M. Ouantou met sur les étals de sa boutique des produits de différentes couleurs, natures et arômes, notamment les bananes plantains, la poudre et les grains de l’arbre «Baobab», les feuilles d’hibiscus et de manioc à forte valeur nutritionnelle, le couscous fermenté et la farine à base de manioc, ainsi que l’huile de palme, le riz sénégalais parfumé, des piments et des sauces... Quant aux produits cosmétiques, ils sont en provenance particulièrement du Sénégal, tels que les encens, les parfums, les mèches à cheveux, les crèmes «Afro» pour massage et soins de visage, souligne le commerçant. «Je loue ce magasin à 2.500 DH et je paie la patente, ainsi que les autres charges d’eau et d’électricité et d’internet», a-t-il confié, ajoutant qu’il mène bien son commerce et fait des épargnes. Pour sa part, Boutou Bangoura, ressortissante guinéenne, résidant depuis 8 ans au Maroc, a relevé qu’elle a commencé son activité commerciale depuis 2 ans. Elle propose des produits cosmétiques en provenance d’Afrique (savons bio, lait de beauté, beurre de karité, huile de coco...) en plus d’autres produits alimentaires, également importés d’Afrique. Récemment installées au Maroc (10 mois), Awa et Amina, deux sœurs sénégalaises diplômées d’une école de coiffure et âgées respectivement de 24 et 34, ont ouvert leur propre salon, dans un centre commercial à Rabat. «Les prix sont abordables et mes clientes sont satisfaites», témoigne Awa dans une déclaration à la MAP, précisant que les femmes marocaines s’adonnent de plus en plus à la coiffure «Afro», particulièrement les «Tresses», qui sont la référence en matière de coiffure africaine. Dans la même veine, Marie, couturière sénégalaise, possède un magasin de tissus africains et de couture dans le quartier populaire Youssoufia à Rabat, où elle embauche deux couturiers ivoiriens. «Nous faisons de la couture des tissus marocains et sénégalais et la majorité de nos clientes sont des Africaines», indique-t-elle.

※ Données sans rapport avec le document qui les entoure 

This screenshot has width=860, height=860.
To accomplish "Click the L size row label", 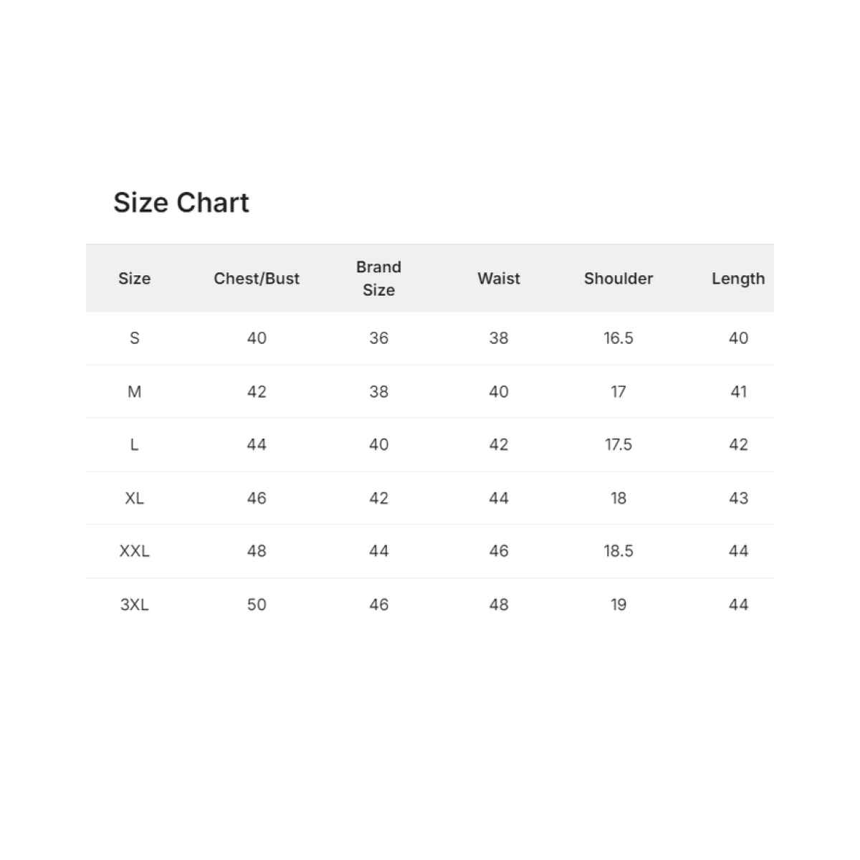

Conscient de sa transformation en terre d’accueil, le Maroc a choisi de traiter la problématique de l’intégration socioprofessionnelle des immigrés subsahariens avec courage, responsabilité et humanisme, en adoptant, sous l’impulsion de S.M. le Roi, une nouvelle politique migratoire. Lancée en septembre 2013, cette politique se veut une opération exceptionnelle de régularisation des situations de milliers de ressortissants étrangers, notamment subsahariens. Un geste inédit dans un pays du Sud, salué par les agences humanitaires onusiennes et les ONG de défense des droits des migrants.